Having strong, secure passwords protects the sensitive information of your business from the prying eyes of hackers, competitors, and other unscrupulous people with an ax to grind against your company. With so much business information kept online in the modern economy, your passwords serve as a virtual lock and key for everything from your payroll data and marketing campaigns to your business social media accounts.
Passwords are highly effective against data breaches as long as you make them difficult to guess and don’t reveal them to others. As your business grows, however, it eventually becomes difficult to manage everything on your own. Delegating responsibility involves granting password access to certain employees you hire to do tasks for you. The following guide covers the basic security essentials for sharing your company passwords with employees.
Be Stingy With Access
Ideally, as a small business owner, you want no more than one person besides yourself having access to each of your passwords. For example, if you delegate the task of promoting your business on social media, then there should be one social media manager with access to your passwords for Facebook, Twitter, Instagram, and so forth. Other employees who work under this person might help with brainstorming ideas for social media campaigns or posts, but they shouldn’t have access to log in and access the accounts themselves. Everything should be done through the department head.

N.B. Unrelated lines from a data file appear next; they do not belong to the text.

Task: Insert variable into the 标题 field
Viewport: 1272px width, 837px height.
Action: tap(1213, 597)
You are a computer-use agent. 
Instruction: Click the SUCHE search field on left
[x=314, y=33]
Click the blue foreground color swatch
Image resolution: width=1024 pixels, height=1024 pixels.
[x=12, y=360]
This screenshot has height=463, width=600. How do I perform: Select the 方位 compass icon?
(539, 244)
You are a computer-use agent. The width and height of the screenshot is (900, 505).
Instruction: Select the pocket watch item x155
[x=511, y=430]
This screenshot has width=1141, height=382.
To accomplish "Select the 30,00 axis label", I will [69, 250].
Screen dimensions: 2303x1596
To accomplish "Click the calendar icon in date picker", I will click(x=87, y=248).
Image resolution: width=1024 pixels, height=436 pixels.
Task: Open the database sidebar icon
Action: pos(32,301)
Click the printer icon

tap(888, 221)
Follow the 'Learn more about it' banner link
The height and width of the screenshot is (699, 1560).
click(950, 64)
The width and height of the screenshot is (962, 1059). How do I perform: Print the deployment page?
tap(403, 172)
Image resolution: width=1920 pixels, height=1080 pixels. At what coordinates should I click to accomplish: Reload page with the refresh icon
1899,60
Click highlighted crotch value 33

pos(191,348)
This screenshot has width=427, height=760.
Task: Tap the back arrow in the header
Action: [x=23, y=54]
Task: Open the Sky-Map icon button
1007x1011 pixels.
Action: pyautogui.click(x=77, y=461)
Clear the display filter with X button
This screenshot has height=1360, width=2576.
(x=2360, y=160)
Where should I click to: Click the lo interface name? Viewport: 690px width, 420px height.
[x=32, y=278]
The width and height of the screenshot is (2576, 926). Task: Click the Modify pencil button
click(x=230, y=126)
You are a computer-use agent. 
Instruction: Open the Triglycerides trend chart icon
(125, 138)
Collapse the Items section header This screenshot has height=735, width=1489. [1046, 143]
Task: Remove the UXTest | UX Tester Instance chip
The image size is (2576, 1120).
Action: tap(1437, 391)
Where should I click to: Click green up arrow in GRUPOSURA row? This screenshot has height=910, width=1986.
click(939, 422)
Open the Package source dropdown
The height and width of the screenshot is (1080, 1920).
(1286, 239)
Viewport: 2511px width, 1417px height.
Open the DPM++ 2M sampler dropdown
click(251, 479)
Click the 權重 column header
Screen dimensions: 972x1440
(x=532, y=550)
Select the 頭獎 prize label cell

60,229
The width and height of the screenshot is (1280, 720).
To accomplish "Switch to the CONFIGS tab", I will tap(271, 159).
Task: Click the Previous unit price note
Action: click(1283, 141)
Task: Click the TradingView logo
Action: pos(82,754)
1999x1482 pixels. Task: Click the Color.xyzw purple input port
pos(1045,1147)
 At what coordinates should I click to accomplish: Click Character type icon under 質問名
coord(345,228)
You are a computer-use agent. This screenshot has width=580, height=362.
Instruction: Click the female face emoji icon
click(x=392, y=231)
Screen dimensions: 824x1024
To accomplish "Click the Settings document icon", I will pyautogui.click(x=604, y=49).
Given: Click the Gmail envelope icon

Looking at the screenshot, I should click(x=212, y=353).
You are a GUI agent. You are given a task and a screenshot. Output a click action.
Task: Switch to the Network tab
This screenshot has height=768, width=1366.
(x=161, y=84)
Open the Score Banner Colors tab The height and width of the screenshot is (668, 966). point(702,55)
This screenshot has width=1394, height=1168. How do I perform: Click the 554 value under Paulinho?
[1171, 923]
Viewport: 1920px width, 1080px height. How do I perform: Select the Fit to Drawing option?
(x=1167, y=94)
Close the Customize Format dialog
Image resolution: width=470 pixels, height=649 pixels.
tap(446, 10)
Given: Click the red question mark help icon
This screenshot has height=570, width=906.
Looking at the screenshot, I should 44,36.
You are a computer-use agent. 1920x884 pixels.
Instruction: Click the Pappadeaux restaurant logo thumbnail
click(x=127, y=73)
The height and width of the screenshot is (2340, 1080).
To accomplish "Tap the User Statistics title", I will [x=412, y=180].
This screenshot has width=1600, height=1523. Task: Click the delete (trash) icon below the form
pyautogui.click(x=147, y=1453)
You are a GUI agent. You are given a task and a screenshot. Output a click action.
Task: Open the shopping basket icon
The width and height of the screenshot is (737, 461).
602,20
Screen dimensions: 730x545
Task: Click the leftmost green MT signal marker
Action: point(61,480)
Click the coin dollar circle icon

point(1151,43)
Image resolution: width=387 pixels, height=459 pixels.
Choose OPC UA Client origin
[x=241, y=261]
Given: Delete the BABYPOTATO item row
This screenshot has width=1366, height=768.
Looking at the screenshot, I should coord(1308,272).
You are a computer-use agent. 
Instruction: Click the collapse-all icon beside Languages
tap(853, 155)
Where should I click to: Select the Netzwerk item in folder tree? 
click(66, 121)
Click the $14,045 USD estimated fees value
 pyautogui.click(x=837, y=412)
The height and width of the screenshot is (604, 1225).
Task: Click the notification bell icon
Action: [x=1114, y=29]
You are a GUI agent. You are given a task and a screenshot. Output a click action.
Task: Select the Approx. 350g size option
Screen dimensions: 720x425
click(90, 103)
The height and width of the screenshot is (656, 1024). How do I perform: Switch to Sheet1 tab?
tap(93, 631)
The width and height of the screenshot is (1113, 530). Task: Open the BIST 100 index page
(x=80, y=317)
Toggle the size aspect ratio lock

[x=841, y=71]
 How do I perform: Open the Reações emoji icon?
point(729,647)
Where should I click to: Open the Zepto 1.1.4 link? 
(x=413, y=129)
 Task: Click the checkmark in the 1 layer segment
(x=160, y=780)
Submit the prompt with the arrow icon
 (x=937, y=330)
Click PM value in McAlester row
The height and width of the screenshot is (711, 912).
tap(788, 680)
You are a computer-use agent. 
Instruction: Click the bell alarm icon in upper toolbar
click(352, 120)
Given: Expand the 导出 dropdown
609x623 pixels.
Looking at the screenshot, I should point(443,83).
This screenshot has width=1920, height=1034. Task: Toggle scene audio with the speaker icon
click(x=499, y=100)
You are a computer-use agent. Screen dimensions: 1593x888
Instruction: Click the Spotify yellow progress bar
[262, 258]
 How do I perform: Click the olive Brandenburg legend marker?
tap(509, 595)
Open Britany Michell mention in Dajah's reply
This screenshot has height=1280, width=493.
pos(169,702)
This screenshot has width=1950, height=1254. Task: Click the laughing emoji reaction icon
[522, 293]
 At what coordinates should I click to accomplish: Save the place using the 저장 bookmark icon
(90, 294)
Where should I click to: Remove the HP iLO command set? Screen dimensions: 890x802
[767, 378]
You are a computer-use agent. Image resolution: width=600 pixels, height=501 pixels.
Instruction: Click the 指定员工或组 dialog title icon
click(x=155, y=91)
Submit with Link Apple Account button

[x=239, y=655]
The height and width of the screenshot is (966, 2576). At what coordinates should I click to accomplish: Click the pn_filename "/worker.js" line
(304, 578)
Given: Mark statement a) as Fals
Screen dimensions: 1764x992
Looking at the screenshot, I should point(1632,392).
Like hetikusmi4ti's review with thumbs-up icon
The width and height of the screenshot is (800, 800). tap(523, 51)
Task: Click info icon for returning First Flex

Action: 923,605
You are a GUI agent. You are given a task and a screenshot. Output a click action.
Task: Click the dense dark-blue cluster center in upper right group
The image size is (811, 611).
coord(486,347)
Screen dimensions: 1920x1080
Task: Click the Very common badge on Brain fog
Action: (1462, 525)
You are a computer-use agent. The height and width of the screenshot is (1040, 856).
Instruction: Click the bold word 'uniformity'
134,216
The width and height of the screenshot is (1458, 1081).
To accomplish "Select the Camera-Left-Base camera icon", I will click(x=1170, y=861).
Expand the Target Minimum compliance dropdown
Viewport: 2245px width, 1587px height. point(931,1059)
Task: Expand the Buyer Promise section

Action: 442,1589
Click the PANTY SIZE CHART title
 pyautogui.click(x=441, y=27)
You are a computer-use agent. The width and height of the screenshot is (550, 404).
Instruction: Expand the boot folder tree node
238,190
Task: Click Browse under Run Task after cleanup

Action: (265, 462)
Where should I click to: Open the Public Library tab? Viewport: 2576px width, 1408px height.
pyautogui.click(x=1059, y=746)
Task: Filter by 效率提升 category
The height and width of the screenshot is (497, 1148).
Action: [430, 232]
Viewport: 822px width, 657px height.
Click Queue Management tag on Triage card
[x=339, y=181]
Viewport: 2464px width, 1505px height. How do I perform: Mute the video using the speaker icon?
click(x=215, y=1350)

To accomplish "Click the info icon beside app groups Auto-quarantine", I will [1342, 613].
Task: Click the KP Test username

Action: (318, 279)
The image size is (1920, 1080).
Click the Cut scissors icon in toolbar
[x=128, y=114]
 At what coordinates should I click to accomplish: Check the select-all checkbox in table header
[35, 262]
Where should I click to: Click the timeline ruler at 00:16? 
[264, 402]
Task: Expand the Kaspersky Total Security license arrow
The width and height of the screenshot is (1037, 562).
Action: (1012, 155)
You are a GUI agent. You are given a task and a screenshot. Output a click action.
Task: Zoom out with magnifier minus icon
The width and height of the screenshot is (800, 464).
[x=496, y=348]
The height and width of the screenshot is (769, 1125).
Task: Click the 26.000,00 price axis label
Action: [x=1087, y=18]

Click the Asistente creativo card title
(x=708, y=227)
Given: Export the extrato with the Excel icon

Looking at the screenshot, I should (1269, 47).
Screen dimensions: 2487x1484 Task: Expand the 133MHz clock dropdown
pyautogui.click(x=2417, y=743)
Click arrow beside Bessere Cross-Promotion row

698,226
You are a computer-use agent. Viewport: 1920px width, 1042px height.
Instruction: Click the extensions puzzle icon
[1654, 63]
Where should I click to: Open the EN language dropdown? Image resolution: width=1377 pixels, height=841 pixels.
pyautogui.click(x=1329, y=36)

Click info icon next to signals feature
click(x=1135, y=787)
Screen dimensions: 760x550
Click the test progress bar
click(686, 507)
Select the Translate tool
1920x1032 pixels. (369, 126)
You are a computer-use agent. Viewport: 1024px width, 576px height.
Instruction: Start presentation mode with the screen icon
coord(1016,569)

Always Know Your Passwords
Never, at any time, should your employees be allowed to change passwords without your knowledge. You are the owner of the business. You should be able to access any account you want, at any time, without having to go through a subordinate.
This password security policy should be etched in stone when you start handing out password access on, ideally, a limited basis to people who work for you. No password changes are to be made without clearing it with you first, and you are to know the current passwords for all business accounts at all times.
Your business security depends on you being able to access any company records immediately if the need arises. The last thing you want in an emergency situation is to have to track down an employee who is on vacation or out of the office just to be able to access your accounting records.
Consider a Trusted Confidant
If your business is very small with only a handful of employees, it probably doesn’t make sense to designate a different employee to have access to each of your passwords. Instead, pick your most senior employee, or the person you trust the most in the company, and grant him or her access to all your business passwords. This employee essentially serves as a backup if you’re ever out of the office or unavailable when something requiring password access needs to be completed. All other employees must come to you or the person you designate when they need access to something protected behind a password.